И если настанет такое время, как тяжело будет это вынести! — думал он. — Но это же идиотизм: какое мне, в сущности, дело до мнения незнакомых людей? И все-таки сколько он себе ни повторял, что его тревоги нелепы, преодолеть их, избавиться от страха показаться смешным он так и не мог.
«Но в конце концов, — твердил он себе дальше, — предположим, я смогу перепрыгнуть эту пропасть, решусь исповедаться и причаститься — тогда все равно не уйти от проклятого вопроса о чувственности. Придется определить себя на то, чтобы избегать плотских искушений, не ходить больше к девочкам, принять вечное воздержание. Уж этого-то я никак не смогу!
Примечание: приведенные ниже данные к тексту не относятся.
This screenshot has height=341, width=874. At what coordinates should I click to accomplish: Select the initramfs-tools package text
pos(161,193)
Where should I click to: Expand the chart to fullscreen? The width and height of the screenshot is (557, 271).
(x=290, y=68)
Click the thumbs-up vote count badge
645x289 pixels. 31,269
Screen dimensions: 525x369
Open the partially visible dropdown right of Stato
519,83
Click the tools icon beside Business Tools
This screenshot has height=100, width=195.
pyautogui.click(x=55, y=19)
Не говоря о том, что сейчас, как ни крути, совсем не время: ведь никогда меня так не мучили искушения, как после обращения. О, сколько нечистых мечтаний возбуждает католическая вера, когда ходишь вокруг да около и не входишь!»
И на этот возглас отвечал другой: Так что же? Значит, надо войти!
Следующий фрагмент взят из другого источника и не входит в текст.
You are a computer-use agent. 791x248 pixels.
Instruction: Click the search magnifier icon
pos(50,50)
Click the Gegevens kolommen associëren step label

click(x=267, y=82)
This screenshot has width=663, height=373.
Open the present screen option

Дюрталя раздражало это круженье на месте — все одном и том же месте; он пытался уйти от этих разговоров, как от разговора с другим, задающим неприятные вопросы, но возвращался к ним опять и опять. В досаде он собирал все силы рассудка и призывал их на помощь.
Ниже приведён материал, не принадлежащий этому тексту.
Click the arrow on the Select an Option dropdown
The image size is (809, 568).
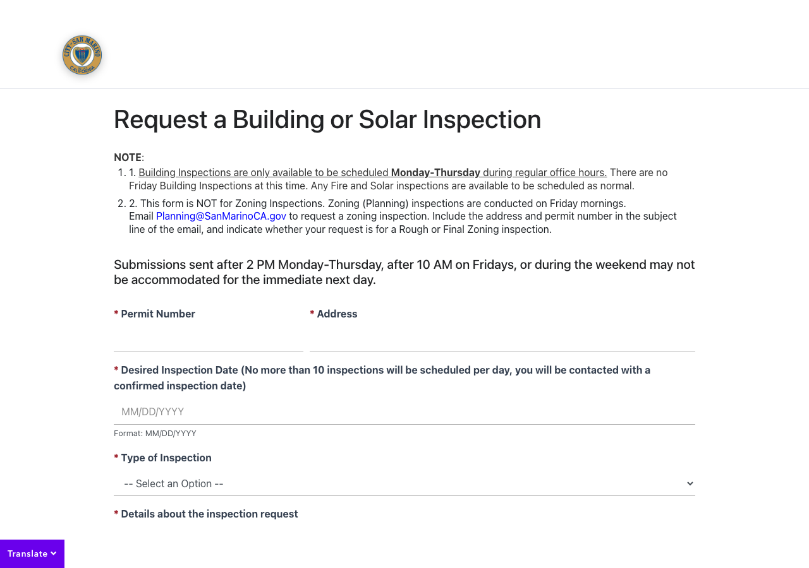click(x=690, y=483)
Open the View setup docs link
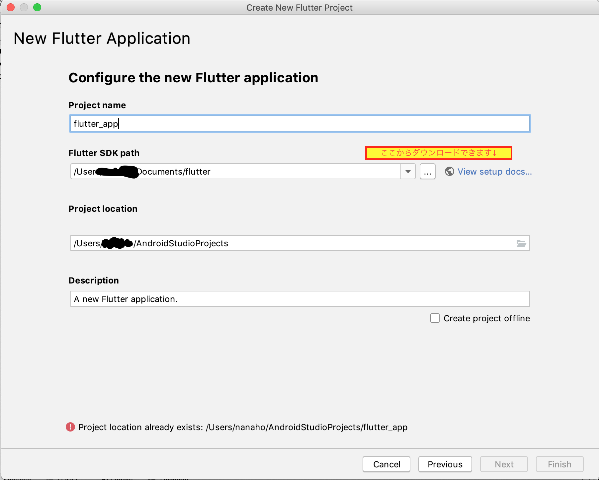Viewport: 599px width, 480px height. [x=494, y=172]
Надо же все-таки постараться как-то определиться, хоть как-то! Очевидно, с тех пор, как я стал ближе к Церкви, меня стало чаще и сильней тянуть на сладенькое. И вот еще очевидный факт: за двадцать лет половой жизни я достаточно износился, чтобы уже не иметь плотских потребностей. Так что, в общем, я мог бы, если бы захотел, хранить целомудрие — но для этого надо отдать приказание моему блудливому мозгу, а у меня нет силы! В конце концов, это же страшно, что я теперь похотливей, чем в молодости, потому что ныне мои желания стали непоседливы: им надоело обычное пристанище, они ищут другого, дурного. Как это объяснить? Может быть, это своего рода понос души, разучившейся переваривать обычную пищу, желающей питаться острыми приправами грез, соленьями мечтаний? Тогда именно нечувствительность к здоровой пище и породила тягу к причудливым яствам, стремление убежать от себя, хоть на миг сойти с торных путей для чувств.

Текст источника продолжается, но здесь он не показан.